Le président français, très actif dans ce dossier depuis dix jours, avait redemandé mercredi matin que M. Hariri puisse rentrer au Liban pour y «confirmer» sa volonté de démissionner.

En choisissant finalement de le faire venir provisoirement en France, après négociation avec l'Arabie Saoudite, Paris se place en médiateur et offre une issue pour régler une situation problématique, faute d'avoir pu obtenir son retour immédiat au Liban.

«Je me suis entretenu avec (le prince héritier saoudien) Mohammed ben Salmane et Saad Hariri et nous sommes convenus que je l'invitais pour quelques jours en France avec sa famille», a déclaré Emmanuel Macron dans la soirée devant quelques journalistes, au cours d'une visite du pavillon français de la Conférence des Nations unies sur le Climat (COP 23).

Il a précisé qu'il ne s'agissait «pas du tout» d'un exil.

Dans le même temps, le chef de la diplomatie française Jean-Yves Le Drian, arrivé mercredi soir à Riyad, a rencontré le prince héritier saoudien.

L'entretien a duré un peu plus d'une heure, a constaté une journaliste de l'AFP. M. Le Drian n'a fait aucune déclaration à l'issue de la rencontre. Il doit en principe s'entretenir jeudi avec M. Hariri. 

«Otage», «agression» 

Face aux spéculations sur ce séjour qui se prolonge, le chef de l'État libanais Michel Aoun a haussé le ton contre Riyad.

«Rien ne justifie que M. Hariri ne revienne pas après 12 jours. Nous le considérons donc comme en captivité et détenu, ce qui est contraire à la convention de Vienne» régissant les rapports diplomatiques entre pays, a rapporté un tweet de la présidence libanaise, citant M. Aoun.

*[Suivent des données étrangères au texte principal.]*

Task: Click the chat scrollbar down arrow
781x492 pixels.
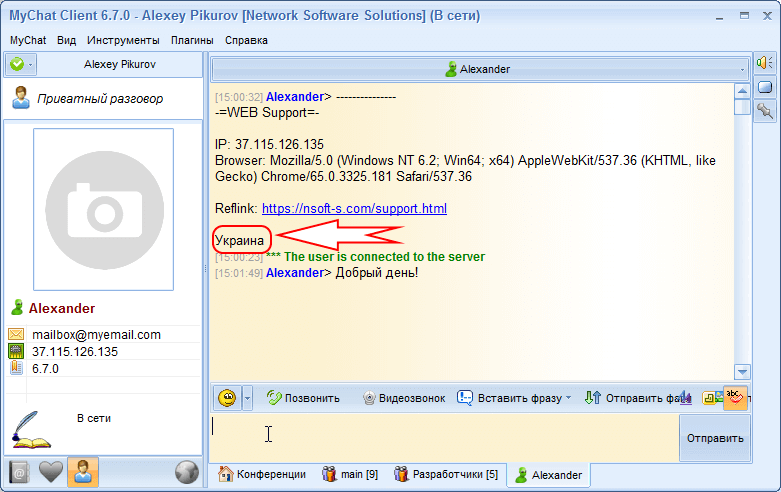Action: 742,371
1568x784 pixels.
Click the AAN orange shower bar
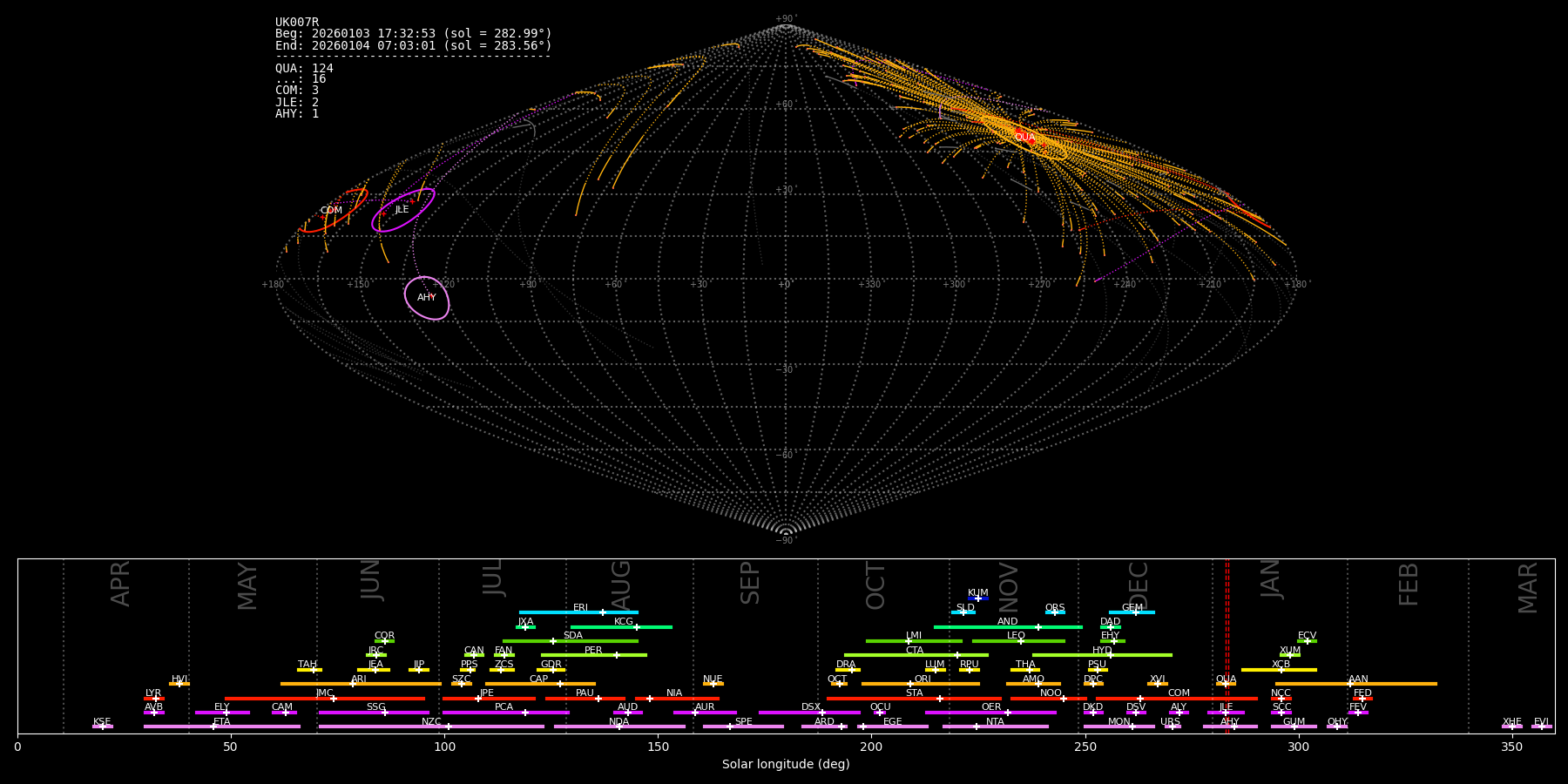(1355, 684)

«Il ne s'agit pas d'une démission mais d'une agression contre le Liban, son indépendance et sa dignité» a-t-il renchéri, estimant que «le premier ministre bénéficie d'une immunité diplomatique» conformément à cette convention.

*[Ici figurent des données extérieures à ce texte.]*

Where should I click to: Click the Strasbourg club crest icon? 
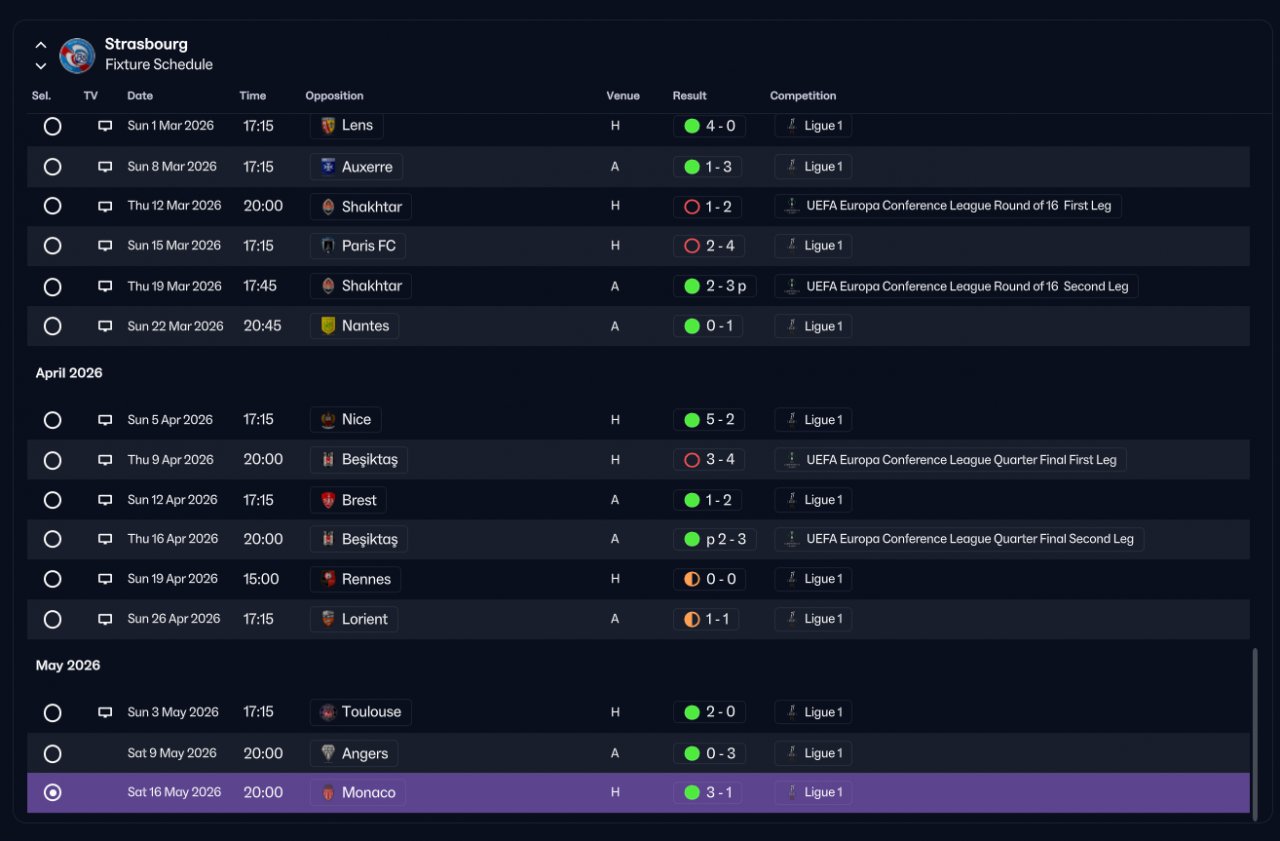point(77,55)

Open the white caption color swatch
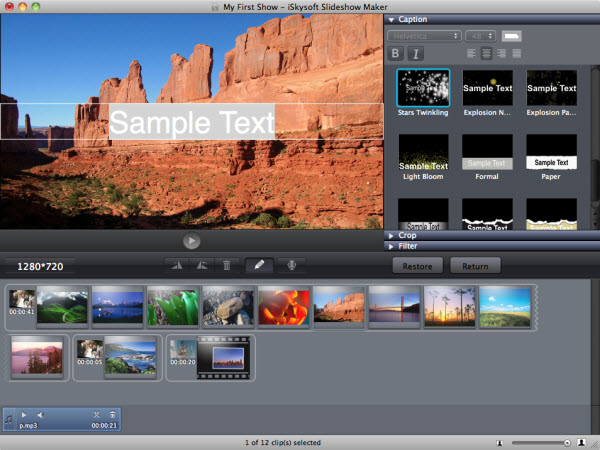point(511,36)
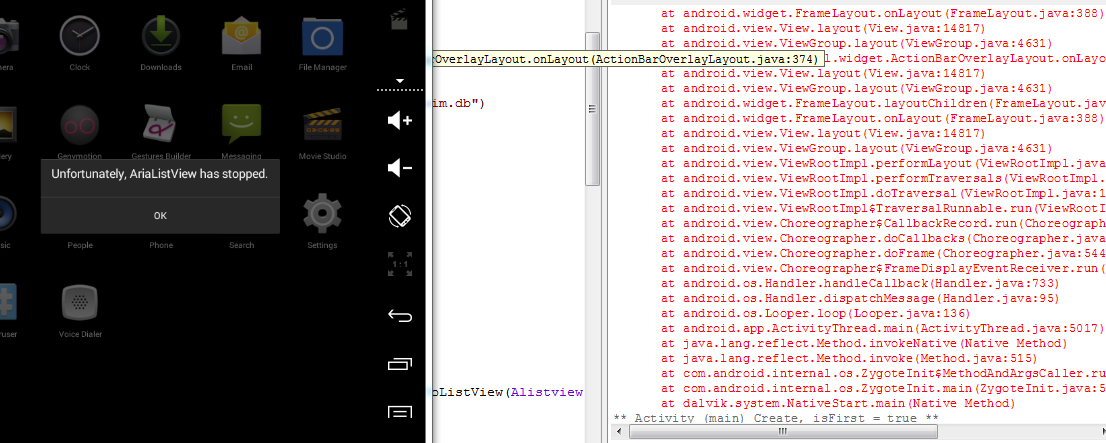Open the Email app
Screen dimensions: 1106x443
(241, 39)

«Nous n'accepterons pas qu'il reste otage et que nous ne sachions pas les raisons de sa détention», a ajouté Michel Aoun, qui a assuré n'avoir pu contacter M. Hariri «par aucun moyen de communication».

Le président libanais avait été élu en 2016 grâce au soutien massif du puissant Hezbollah, allié de l'Iran, grand rival régional de l'Arabie saoudite.

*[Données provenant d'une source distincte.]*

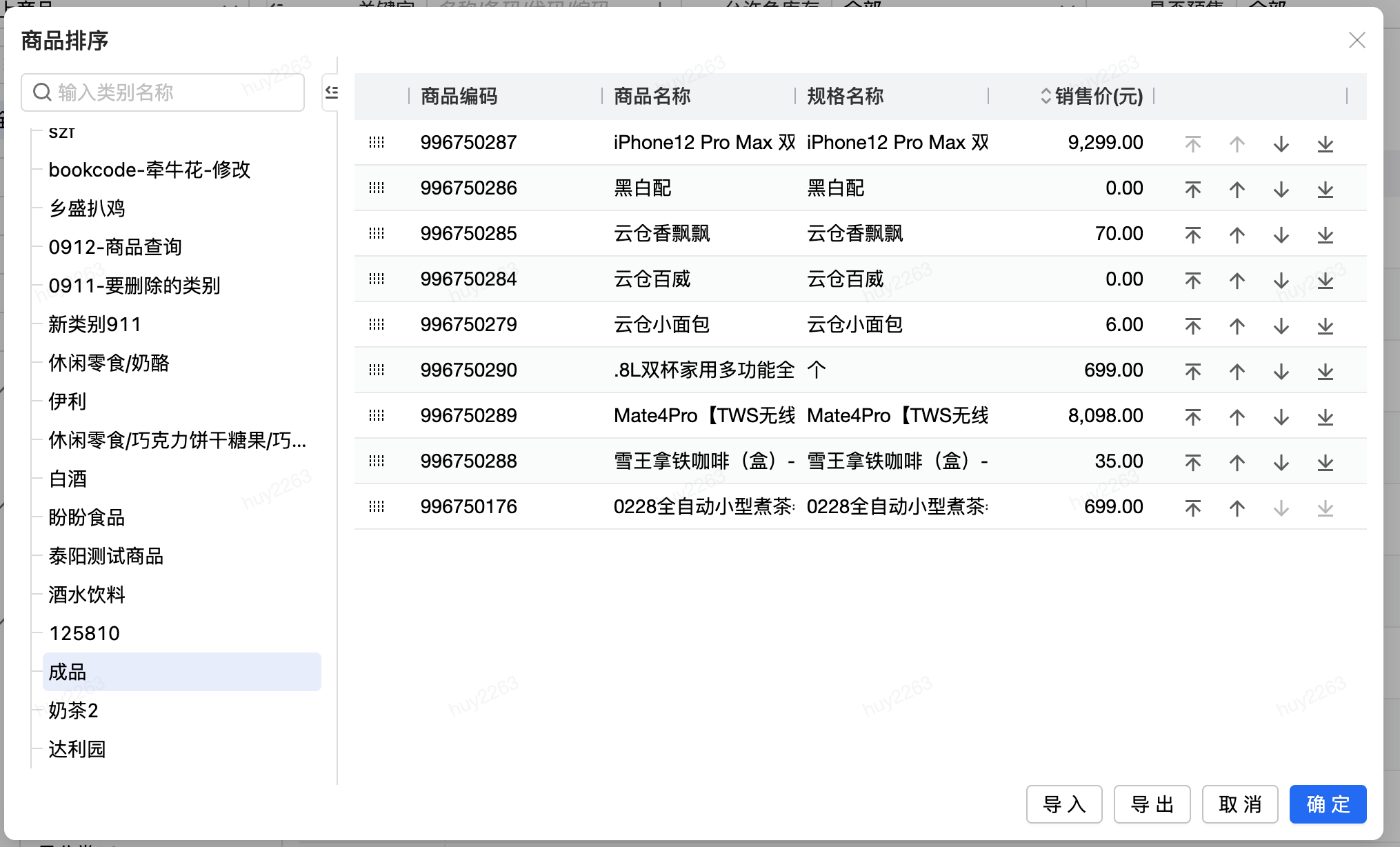Move iPhone12 Pro Max row down one

(1281, 143)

M. Hariri, un protégé de Riyad, avait formé deux mois plus tard son gouvernement avec le Hezbollah à la suite d'un compromis, dans un pays aux fragiles équilibres.

Saad Hariri a justifié sa démission, annoncée sur une chaîne saoudienne, par la «mainmise» sur son pays de l'Iran et du Hezbollah.

Face à l'émotion croissante dans son pays, il a affirmé dans une interview dimanche qu'il était «libre».

«Je veux répéter et assurer que je vais très très bien», a encore tweeté mercredi M. Hariri, dans une réponse apparente aux déclarations de M. Aoun. «Je vais revenir si Dieu veut à mon cher Liban comme je vous ai promis. Vous verrez», a-t-il encore ajouté. 

Bras de fer régional 

M. Aoun a de son côté répété sa position concernant l'acte de démission du premier ministre: «Nous ne pouvons pas prendre de décision concernant une démission qui a été présentée à l'étranger»

«Qu'il revienne au Liban soit pour présenter sa démission, soit pour revenir sur sa décision, soit pour discuter de ses motivations», a clamé le président libanais.

La démission de M. Hariri avait très rapidement été perçue comme un nouveau bras de fer entre l'Arabie saoudite et l'Iran, les deux poids lourds de la région.

Le chef du gouvernement a plusieurs fois dénoncé les ingérences de l'Iran et du Hezbollah dans les conflits qui ravagent le Moyen-Orient, notamment en Syrie, voisine du Liban, et au Yémen.

Mais sa démission à partir du royaume saoudien, voire le fait qu'elle ait coïncidé avec la purge visant princes et hommes d'affaires saoudiens, a alimenté les spéculations.